For each region, get the index for snp and gene (index is location/column number in .pgen file or .expr file) located within this region.

index_regions(
  regionfile,
  exprvarfs,
  pvarfs = NULL,
  ld_Rfs = NULL,
  select = NULL,
  thin = 1,
  maxSNP = Inf,
  minvar = 1,
  merge = T,
  outname = NULL,
  outputdir = getwd()
)

Arguments

regionfile

regions file. Has three columns: chr, start, end. The regions file should provide non overlaping regions defining LD blocks. currently does not support chromsome X/Y etc.

select

Default is NULL, all variants will be selected.

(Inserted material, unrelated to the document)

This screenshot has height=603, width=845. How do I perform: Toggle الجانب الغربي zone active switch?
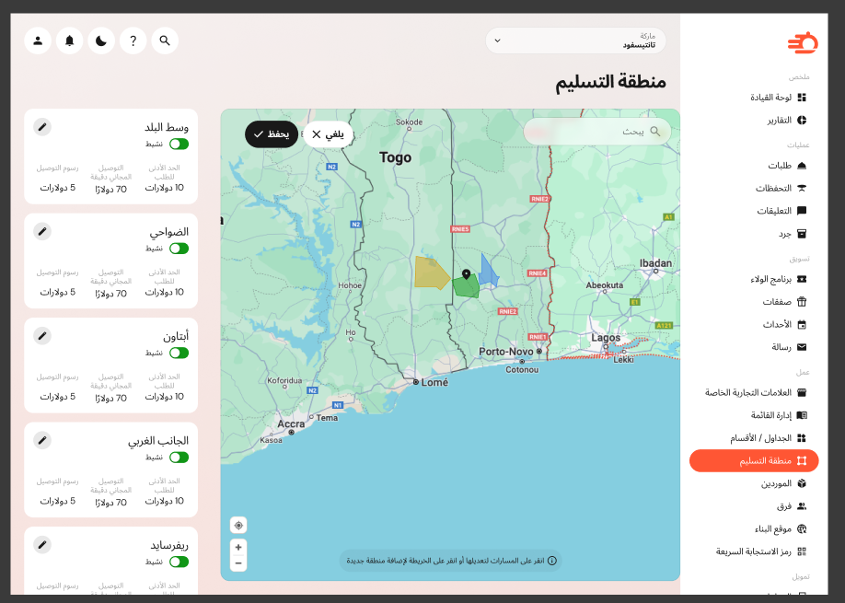pyautogui.click(x=179, y=458)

Or a vector of variant IDs, or a data frame with columns id and z (id is for gene or SNP id, z is for z scores). z will be used for remove SNPs if the total number of SNPs exceeds limit. See parameter `maxSNP` for more information.

thin

A scalar in (0,1]. The proportion of SNPs left after down sampling. Only applied on SNPs after selecting variants.

maxSNP

Default is Inf, no limit for the maximum number of SNPs in a region. Or an integer indicating the maximum number of SNPs allowed in a region. This parameter is useful when a region contains many SNPs and you don't have enough memory to run the program. In this case, you can put a limit on the number of SNPs in the region. If z scores are given in the parameter `select`, i.e. a data frame with columns id and z is provided, SNPs are ranked based on |z| from high to low and only the top `maxSNP` SNPs are kept. If only variant ids are provided, then `maxSNP` number of SNPs will be chosen randomly.

minvar

minimum number of variatns in a region

merge

TRUE/FALSE. If TRUE, merge regions when a gene spans a region boundary (i.e. belongs to multiple regions.)

outname

a string, the output name

outputdir

a string, the directory to store output

Value

A list. Items correspond to each pvarf/exprvarf. Each Item is also a list, the items in this list are for each region.